WHAT IS NEEDED = Lay out all the items below as a two-column Markdown table, one row per line with blank lines omitted, under the headers "Row" and "Line".

PROVIDED DATA =
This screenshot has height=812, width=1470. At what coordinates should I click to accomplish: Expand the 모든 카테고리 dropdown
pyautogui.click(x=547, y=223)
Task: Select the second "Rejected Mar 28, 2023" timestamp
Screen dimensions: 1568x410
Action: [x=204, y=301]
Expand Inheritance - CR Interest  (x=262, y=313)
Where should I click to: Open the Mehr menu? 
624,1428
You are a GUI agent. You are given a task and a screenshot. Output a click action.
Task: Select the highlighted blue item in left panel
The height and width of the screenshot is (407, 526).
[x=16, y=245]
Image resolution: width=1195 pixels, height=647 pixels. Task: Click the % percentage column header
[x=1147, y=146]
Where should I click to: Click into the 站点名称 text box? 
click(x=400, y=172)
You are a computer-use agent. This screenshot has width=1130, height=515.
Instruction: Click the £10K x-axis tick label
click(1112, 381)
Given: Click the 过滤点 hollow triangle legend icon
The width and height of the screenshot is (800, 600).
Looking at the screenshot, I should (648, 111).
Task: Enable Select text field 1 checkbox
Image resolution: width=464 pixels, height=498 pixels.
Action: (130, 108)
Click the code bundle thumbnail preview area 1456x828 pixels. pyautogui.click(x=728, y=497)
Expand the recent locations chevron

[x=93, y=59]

RESPONSE =
| Row | Line |
|---|---|
| 1 | This screenshot has height=812, width=1470. At what coordinates should I click to accomplish: Expand the 모든 카테고리 dropdown |
| 2 | pyautogui.click(x=547, y=223) |
| 3 | Task: Select the second "Rejected Mar 28, 2023" timestamp |
| 4 | Screen dimensions: 1568x410 |
| 5 | Action: [x=204, y=301] |
| 6 | Expand Inheritance - CR Interest  (x=262, y=313) |
| 7 | Where should I click to: Open the Mehr menu?  |
| 8 | 624,1428 |
| 9 | You are a GUI agent. You are given a task and a screenshot. Output a click action. |
| 10 | Task: Select the highlighted blue item in left panel |
| 11 | The height and width of the screenshot is (407, 526). |
| 12 | [x=16, y=245] |
| 13 | Image resolution: width=1195 pixels, height=647 pixels. Task: Click the % percentage column header |
| 14 | [x=1147, y=146] |
| 15 | Where should I click to: Click into the 站点名称 text box?  |
| 16 | click(x=400, y=172) |
| 17 | You are a computer-use agent. This screenshot has width=1130, height=515. |
| 18 | Instruction: Click the £10K x-axis tick label |
| 19 | click(1112, 381) |
| 20 | Given: Click the 过滤点 hollow triangle legend icon |
| 21 | The width and height of the screenshot is (800, 600). |
| 22 | Looking at the screenshot, I should (648, 111). |
| 23 | Task: Enable Select text field 1 checkbox |
| 24 | Image resolution: width=464 pixels, height=498 pixels. |
| 25 | Action: (130, 108) |
| 26 | Click the code bundle thumbnail preview area 1456x828 pixels. pyautogui.click(x=728, y=497) |
| 27 | Expand the recent locations chevron |
| 28 | [x=93, y=59] |